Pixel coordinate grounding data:
• • • •

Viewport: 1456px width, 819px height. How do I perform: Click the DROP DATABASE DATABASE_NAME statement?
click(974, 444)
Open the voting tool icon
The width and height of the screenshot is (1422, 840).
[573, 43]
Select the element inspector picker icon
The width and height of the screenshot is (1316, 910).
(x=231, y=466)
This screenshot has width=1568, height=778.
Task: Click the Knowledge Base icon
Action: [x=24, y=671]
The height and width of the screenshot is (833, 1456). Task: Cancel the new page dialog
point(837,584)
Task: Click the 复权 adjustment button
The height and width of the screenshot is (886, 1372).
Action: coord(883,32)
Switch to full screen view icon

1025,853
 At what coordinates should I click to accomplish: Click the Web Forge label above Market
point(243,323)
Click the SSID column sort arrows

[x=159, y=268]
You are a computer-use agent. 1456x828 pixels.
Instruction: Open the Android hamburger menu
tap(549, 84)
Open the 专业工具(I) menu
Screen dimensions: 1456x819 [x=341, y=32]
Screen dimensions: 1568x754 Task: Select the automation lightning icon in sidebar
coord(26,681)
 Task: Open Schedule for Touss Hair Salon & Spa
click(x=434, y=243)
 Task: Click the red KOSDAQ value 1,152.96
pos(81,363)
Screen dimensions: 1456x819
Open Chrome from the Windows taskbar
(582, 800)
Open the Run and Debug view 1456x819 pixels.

• • • •

▸ **Exercise brief**
Only the lines from the one containing "Screen dimensions: 1568x754" through the final line above should be duplicated, exactly as they stand.

▸ **Solution**
Screen dimensions: 1568x754 Task: Select the automation lightning icon in sidebar
coord(26,681)
 Task: Open Schedule for Touss Hair Salon & Spa
click(x=434, y=243)
 Task: Click the red KOSDAQ value 1,152.96
pos(81,363)
Screen dimensions: 1456x819
Open Chrome from the Windows taskbar
(582, 800)
Open the Run and Debug view 1456x819 pixels.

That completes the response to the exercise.